-- Set exercise 1 --
Convert the records, everything from the line containing "This screenshot has width=392, height=255." down to the line containing "Action: (316, 641)", into a Markdown table with the columns Row and Entry. Skip blank lines.

-- Source document --
━━━━━━

I just returned from a Liberty Fund conference on nationalism. The point I kept returning to: Even non-human primates have group identities. Chimps clearly identify with their small bands, showing in-group amity and out-group enmity. What’s amazing about humans, however, is that we’ve managed to redefine our group to include hundreds of millions of total strangers.
McGill’s Jacob Levy expressed a thought-provoking reservation about my point. How, he asked, is the move from band identity to national identity any more amazing than the other ways that our primitive natures map into modernity? Look at all the weird stuff we now call “food,” or the ability of mere prose to excite our passions.
It’s a tough challenge, but I do see one main way that our group identity is especially plastic. Suppose you ran an Skinnerian experiment on a batch of babies. With total control of their environment, you could change them in many ways. But there are limits. You could powerfully sway their taste in food, but you wouldn’t convince them that dirt was a main course. You might nudge their sexual tastes, but I doubt you could make them find celibacy arousing. But when it came to group identity, I bet you could make your subjects identify with almost anyone human. Indeed, you might even convince them to identify with people pretending to be droids or Wookies. Tell them, “These are our people!” often enough, and they’ll buy it.

━━━━━━

-- Given records --
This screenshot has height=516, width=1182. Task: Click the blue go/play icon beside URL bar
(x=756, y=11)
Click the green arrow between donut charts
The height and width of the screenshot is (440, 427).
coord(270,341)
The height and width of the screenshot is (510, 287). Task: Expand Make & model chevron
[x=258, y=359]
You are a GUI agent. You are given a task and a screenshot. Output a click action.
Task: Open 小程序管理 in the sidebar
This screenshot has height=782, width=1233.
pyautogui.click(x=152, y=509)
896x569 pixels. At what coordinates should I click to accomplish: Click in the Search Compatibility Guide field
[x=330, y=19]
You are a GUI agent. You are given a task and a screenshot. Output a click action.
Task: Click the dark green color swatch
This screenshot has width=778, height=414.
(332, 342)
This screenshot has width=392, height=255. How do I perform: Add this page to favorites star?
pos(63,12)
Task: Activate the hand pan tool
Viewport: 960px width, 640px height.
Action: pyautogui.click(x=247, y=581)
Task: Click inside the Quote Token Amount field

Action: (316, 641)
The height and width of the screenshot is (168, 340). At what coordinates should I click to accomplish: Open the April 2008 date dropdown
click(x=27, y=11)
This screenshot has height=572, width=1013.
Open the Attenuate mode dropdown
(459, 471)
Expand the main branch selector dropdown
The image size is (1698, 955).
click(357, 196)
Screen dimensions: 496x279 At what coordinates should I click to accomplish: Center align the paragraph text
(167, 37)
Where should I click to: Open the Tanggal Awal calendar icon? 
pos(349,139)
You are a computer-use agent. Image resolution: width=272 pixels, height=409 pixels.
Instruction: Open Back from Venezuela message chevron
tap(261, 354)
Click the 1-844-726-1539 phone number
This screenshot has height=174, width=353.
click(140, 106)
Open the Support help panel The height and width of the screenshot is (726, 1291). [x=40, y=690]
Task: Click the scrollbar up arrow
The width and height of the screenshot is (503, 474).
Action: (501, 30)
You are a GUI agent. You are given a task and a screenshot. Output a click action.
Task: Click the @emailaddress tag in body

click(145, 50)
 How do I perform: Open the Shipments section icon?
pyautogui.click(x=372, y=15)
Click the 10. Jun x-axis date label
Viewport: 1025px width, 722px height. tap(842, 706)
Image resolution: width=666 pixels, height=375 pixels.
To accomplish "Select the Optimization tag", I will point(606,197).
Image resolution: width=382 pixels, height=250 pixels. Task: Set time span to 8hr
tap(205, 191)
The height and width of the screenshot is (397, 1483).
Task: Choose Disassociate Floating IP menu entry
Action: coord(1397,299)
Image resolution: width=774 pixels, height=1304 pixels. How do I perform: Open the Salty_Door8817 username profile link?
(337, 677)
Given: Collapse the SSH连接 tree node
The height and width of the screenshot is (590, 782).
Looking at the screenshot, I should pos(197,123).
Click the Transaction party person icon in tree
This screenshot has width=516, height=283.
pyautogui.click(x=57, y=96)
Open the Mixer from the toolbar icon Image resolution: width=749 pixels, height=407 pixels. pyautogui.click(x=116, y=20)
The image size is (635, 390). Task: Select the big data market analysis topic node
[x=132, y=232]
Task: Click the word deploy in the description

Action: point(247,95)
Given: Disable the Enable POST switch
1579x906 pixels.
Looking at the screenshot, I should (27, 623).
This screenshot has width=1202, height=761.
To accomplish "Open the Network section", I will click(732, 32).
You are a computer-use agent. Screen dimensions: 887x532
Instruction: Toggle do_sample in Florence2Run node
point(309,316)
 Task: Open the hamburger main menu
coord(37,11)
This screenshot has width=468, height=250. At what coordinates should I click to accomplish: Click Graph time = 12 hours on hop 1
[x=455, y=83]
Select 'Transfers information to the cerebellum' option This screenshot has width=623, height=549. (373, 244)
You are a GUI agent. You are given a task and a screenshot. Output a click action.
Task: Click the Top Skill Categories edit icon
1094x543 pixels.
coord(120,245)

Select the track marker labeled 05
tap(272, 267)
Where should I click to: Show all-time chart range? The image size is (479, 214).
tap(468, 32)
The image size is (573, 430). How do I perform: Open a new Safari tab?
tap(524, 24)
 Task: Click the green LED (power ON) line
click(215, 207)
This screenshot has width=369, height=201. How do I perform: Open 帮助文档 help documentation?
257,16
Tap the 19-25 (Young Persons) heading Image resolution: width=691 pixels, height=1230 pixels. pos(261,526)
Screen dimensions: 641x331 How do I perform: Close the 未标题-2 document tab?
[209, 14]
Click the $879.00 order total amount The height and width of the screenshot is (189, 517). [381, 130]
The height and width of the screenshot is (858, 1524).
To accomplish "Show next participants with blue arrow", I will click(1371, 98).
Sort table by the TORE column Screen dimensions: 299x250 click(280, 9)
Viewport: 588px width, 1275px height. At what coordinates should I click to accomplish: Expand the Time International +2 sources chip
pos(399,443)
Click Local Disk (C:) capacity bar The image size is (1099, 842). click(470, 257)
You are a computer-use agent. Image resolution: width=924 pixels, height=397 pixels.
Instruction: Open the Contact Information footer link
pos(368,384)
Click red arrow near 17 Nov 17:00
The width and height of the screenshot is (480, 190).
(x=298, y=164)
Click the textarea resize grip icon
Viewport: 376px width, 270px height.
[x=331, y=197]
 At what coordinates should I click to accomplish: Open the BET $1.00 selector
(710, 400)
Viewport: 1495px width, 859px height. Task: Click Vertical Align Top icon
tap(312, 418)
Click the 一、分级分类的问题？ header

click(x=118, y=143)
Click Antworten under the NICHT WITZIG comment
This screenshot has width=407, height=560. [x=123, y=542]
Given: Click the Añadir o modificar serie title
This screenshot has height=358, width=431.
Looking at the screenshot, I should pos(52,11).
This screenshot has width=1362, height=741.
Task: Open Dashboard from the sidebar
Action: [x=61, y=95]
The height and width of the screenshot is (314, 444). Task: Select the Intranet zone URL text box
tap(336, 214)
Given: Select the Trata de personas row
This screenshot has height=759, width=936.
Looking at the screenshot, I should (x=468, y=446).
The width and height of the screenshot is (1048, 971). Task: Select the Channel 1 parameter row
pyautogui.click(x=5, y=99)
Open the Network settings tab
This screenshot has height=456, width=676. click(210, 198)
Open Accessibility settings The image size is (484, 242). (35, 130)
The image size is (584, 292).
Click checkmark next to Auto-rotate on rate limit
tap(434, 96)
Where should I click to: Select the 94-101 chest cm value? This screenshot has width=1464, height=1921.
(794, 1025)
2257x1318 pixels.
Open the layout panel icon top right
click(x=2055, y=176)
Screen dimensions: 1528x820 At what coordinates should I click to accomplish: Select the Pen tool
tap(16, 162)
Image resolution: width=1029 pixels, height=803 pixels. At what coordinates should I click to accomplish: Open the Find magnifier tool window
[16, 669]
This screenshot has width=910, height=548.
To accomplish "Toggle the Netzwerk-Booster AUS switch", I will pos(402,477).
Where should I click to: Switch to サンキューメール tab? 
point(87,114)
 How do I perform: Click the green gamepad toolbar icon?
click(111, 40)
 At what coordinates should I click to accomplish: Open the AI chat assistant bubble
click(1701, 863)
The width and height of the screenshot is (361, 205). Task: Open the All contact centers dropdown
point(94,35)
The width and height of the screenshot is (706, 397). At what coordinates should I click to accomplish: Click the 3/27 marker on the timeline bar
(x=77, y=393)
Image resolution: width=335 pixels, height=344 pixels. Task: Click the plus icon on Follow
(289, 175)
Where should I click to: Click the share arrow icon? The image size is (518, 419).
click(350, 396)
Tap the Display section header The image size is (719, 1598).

━━━━━━

-- Set exercise 2 --
Reproduce the entire post on nationalism and group identity verbatim.

-- Correct output 1 --
| Row | Entry |
|---|---|
| 1 | This screenshot has width=392, height=255. How do I perform: Add this page to favorites star? |
| 2 | pos(63,12) |
| 3 | Task: Activate the hand pan tool |
| 4 | Viewport: 960px width, 640px height. |
| 5 | Action: pyautogui.click(x=247, y=581) |
| 6 | Task: Click inside the Quote Token Amount field |
| 7 | Action: (316, 641) |

-- Correct output 2 --
I just returned from a Liberty Fund conference on nationalism. The point I kept returning to: Even non-human primates have group identities. Chimps clearly identify with their small bands, showing in-group amity and out-group enmity. What’s amazing about humans, however, is that we’ve managed to redefine our group to include hundreds of millions of total strangers.
McGill’s Jacob Levy expressed a thought-provoking reservation about my point. How, he asked, is the move from band identity to national identity any more amazing than the other ways that our primitive natures map into modernity? Look at all the weird stuff we now call “food,” or the ability of mere prose to excite our passions.
It’s a tough challenge, but I do see one main way that our group identity is especially plastic. Suppose you ran an Skinnerian experiment on a batch of babies. With total control of their environment, you could change them in many ways. But there are limits. You could powerfully sway their taste in food, but you wouldn’t convince them that dirt was a main course. You might nudge their sexual tastes, but I doubt you could make them find celibacy arousing. But when it came to group identity, I bet you could make your subjects identify with almost anyone human. Indeed, you might even convince them to identify with people pretending to be droids or Wookies. Tell them, “These are our people!” often enough, and they’ll buy it.